(Exercise material)

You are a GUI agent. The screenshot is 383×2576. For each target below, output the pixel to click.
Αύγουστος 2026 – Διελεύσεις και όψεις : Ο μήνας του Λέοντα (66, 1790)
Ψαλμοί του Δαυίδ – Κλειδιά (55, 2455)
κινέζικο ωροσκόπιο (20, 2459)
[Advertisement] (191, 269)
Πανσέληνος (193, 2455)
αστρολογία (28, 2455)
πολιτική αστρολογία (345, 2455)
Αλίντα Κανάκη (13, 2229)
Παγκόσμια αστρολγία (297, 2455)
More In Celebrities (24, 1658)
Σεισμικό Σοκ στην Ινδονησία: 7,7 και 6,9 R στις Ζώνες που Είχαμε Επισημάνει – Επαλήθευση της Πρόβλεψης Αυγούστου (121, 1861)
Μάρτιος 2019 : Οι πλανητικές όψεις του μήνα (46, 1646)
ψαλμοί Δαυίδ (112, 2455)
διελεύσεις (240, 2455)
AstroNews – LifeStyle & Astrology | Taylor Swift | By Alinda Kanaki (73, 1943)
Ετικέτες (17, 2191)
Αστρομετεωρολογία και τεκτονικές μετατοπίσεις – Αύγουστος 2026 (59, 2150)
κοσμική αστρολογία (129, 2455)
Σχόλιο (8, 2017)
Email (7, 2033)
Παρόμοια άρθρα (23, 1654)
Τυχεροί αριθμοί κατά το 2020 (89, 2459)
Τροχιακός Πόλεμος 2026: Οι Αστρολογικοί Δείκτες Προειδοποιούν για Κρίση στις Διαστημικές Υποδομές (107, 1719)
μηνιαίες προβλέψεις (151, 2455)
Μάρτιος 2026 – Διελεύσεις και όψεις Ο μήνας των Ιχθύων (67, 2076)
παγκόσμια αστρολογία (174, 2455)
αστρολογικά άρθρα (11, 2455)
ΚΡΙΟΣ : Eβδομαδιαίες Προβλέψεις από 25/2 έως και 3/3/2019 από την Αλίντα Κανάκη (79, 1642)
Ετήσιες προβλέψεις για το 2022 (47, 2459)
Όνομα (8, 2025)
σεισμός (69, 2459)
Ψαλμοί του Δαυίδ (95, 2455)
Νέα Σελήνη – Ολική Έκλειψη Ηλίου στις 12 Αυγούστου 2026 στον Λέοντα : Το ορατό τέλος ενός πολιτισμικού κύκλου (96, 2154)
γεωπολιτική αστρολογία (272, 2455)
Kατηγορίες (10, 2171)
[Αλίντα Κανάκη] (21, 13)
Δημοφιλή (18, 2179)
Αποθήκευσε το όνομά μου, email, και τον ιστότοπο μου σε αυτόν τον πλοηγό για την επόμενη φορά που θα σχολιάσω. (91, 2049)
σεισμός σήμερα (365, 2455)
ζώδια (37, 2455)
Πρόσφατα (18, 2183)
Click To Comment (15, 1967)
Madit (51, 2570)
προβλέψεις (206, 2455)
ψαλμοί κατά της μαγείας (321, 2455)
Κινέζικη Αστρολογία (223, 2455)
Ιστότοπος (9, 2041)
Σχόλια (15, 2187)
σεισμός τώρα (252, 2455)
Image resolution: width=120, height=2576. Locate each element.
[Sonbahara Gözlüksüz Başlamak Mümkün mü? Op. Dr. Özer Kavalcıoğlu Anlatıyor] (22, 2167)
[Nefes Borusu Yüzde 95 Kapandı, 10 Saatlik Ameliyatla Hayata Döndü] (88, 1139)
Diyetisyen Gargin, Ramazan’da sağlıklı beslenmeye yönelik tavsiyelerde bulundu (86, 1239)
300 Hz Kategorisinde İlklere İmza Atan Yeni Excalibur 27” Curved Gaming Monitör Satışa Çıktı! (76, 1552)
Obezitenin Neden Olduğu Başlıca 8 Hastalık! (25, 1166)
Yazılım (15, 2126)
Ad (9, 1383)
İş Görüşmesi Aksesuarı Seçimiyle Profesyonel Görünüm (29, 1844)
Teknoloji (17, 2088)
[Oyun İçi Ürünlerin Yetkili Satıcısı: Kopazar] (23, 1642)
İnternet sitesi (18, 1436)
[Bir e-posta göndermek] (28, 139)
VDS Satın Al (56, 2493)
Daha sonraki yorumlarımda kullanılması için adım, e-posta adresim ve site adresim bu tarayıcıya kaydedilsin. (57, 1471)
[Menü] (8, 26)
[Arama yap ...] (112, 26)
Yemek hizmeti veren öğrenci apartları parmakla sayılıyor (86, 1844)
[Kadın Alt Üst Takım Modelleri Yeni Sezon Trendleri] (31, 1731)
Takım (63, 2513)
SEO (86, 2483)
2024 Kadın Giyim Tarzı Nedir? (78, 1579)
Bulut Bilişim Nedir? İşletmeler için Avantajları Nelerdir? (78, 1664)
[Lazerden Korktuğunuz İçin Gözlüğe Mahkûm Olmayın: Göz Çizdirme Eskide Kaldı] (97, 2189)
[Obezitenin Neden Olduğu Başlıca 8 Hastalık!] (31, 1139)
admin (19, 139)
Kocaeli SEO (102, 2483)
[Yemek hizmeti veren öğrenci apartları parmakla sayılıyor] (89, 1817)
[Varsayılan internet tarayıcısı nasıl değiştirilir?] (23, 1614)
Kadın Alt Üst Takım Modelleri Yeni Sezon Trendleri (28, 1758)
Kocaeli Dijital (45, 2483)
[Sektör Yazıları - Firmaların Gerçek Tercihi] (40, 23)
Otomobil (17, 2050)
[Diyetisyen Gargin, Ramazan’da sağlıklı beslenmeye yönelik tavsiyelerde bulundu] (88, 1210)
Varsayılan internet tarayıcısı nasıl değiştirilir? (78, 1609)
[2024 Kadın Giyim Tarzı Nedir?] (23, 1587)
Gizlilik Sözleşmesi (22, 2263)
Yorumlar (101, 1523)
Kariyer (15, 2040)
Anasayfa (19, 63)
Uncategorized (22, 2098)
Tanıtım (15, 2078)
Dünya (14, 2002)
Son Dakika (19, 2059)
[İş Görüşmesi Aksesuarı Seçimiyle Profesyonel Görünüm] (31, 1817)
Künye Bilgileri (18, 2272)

(End Exercise material)

All lines in the listing above should be written out again exactly.

Response to this task:
You are a GUI agent. The screenshot is 383×2576. For each target below, output the pixel to click.
Αύγουστος 2026 – Διελεύσεις και όψεις : Ο μήνας του Λέοντα (66, 1790)
Ψαλμοί του Δαυίδ – Κλειδιά (55, 2455)
κινέζικο ωροσκόπιο (20, 2459)
[Advertisement] (191, 269)
Πανσέληνος (193, 2455)
αστρολογία (28, 2455)
πολιτική αστρολογία (345, 2455)
Αλίντα Κανάκη (13, 2229)
Παγκόσμια αστρολγία (297, 2455)
More In Celebrities (24, 1658)
Σεισμικό Σοκ στην Ινδονησία: 7,7 και 6,9 R στις Ζώνες που Είχαμε Επισημάνει – Επαλήθευση της Πρόβλεψης Αυγούστου (121, 1861)
Μάρτιος 2019 : Οι πλανητικές όψεις του μήνα (46, 1646)
ψαλμοί Δαυίδ (112, 2455)
διελεύσεις (240, 2455)
AstroNews – LifeStyle & Astrology | Taylor Swift | By Alinda Kanaki (73, 1943)
Ετικέτες (17, 2191)
Αστρομετεωρολογία και τεκτονικές μετατοπίσεις – Αύγουστος 2026 (59, 2150)
κοσμική αστρολογία (129, 2455)
Σχόλιο (8, 2017)
Email (7, 2033)
Παρόμοια άρθρα (23, 1654)
Τυχεροί αριθμοί κατά το 2020 (89, 2459)
Τροχιακός Πόλεμος 2026: Οι Αστρολογικοί Δείκτες Προειδοποιούν για Κρίση στις Διαστημικές Υποδομές (107, 1719)
μηνιαίες προβλέψεις (151, 2455)
Μάρτιος 2026 – Διελεύσεις και όψεις Ο μήνας των Ιχθύων (67, 2076)
παγκόσμια αστρολογία (174, 2455)
αστρολογικά άρθρα (11, 2455)
ΚΡΙΟΣ : Eβδομαδιαίες Προβλέψεις από 25/2 έως και 3/3/2019 από την Αλίντα Κανάκη (79, 1642)
Ετήσιες προβλέψεις για το 2022 (47, 2459)
Όνομα (8, 2025)
σεισμός (69, 2459)
Ψαλμοί του Δαυίδ (95, 2455)
Νέα Σελήνη – Ολική Έκλειψη Ηλίου στις 12 Αυγούστου 2026 στον Λέοντα : Το ορατό τέλος ενός πολιτισμικού κύκλου (96, 2154)
γεωπολιτική αστρολογία (272, 2455)
Kατηγορίες (10, 2171)
[Αλίντα Κανάκη] (21, 13)
Δημοφιλή (18, 2179)
Αποθήκευσε το όνομά μου, email, και τον ιστότοπο μου σε αυτόν τον πλοηγό για την επόμενη φορά που θα σχολιάσω. (91, 2049)
σεισμός σήμερα (365, 2455)
ζώδια (37, 2455)
Πρόσφατα (18, 2183)
Click To Comment (15, 1967)
Madit (51, 2570)
προβλέψεις (206, 2455)
ψαλμοί κατά της μαγείας (321, 2455)
Κινέζικη Αστρολογία (223, 2455)
Ιστότοπος (9, 2041)
Σχόλια (15, 2187)
σεισμός τώρα (252, 2455)
Image resolution: width=120, height=2576. Locate each element.
[Sonbahara Gözlüksüz Başlamak Mümkün mü? Op. Dr. Özer Kavalcıoğlu Anlatıyor] (22, 2167)
[Nefes Borusu Yüzde 95 Kapandı, 10 Saatlik Ameliyatla Hayata Döndü] (88, 1139)
Diyetisyen Gargin, Ramazan’da sağlıklı beslenmeye yönelik tavsiyelerde bulundu (86, 1239)
300 Hz Kategorisinde İlklere İmza Atan Yeni Excalibur 27” Curved Gaming Monitör Satışa Çıktı! (76, 1552)
Obezitenin Neden Olduğu Başlıca 8 Hastalık! (25, 1166)
Yazılım (15, 2126)
Ad (9, 1383)
İş Görüşmesi Aksesuarı Seçimiyle Profesyonel Görünüm (29, 1844)
Teknoloji (17, 2088)
[Oyun İçi Ürünlerin Yetkili Satıcısı: Kopazar] (23, 1642)
İnternet sitesi (18, 1436)
[Bir e-posta göndermek] (28, 139)
VDS Satın Al (56, 2493)
Daha sonraki yorumlarımda kullanılması için adım, e-posta adresim ve site adresim bu tarayıcıya kaydedilsin. (57, 1471)
[Menü] (8, 26)
[Arama yap ...] (112, 26)
Yemek hizmeti veren öğrenci apartları parmakla sayılıyor (86, 1844)
[Kadın Alt Üst Takım Modelleri Yeni Sezon Trendleri] (31, 1731)
Takım (63, 2513)
SEO (86, 2483)
2024 Kadın Giyim Tarzı Nedir? (78, 1579)
Bulut Bilişim Nedir? İşletmeler için Avantajları Nelerdir? (78, 1664)
[Lazerden Korktuğunuz İçin Gözlüğe Mahkûm Olmayın: Göz Çizdirme Eskide Kaldı] (97, 2189)
[Obezitenin Neden Olduğu Başlıca 8 Hastalık!] (31, 1139)
admin (19, 139)
Kocaeli SEO (102, 2483)
[Yemek hizmeti veren öğrenci apartları parmakla sayılıyor] (89, 1817)
[Varsayılan internet tarayıcısı nasıl değiştirilir?] (23, 1614)
Kadın Alt Üst Takım Modelleri Yeni Sezon Trendleri (28, 1758)
Kocaeli Dijital (45, 2483)
[Sektör Yazıları - Firmaların Gerçek Tercihi] (40, 23)
Otomobil (17, 2050)
[Diyetisyen Gargin, Ramazan’da sağlıklı beslenmeye yönelik tavsiyelerde bulundu] (88, 1210)
Varsayılan internet tarayıcısı nasıl değiştirilir? (78, 1609)
[2024 Kadın Giyim Tarzı Nedir?] (23, 1587)
Gizlilik Sözleşmesi (22, 2263)
Yorumlar (101, 1523)
Kariyer (15, 2040)
Anasayfa (19, 63)
Uncategorized (22, 2098)
Tanıtım (15, 2078)
Dünya (14, 2002)
Son Dakika (19, 2059)
[İş Görüşmesi Aksesuarı Seçimiyle Profesyonel Görünüm] (31, 1817)
Künye Bilgileri (18, 2272)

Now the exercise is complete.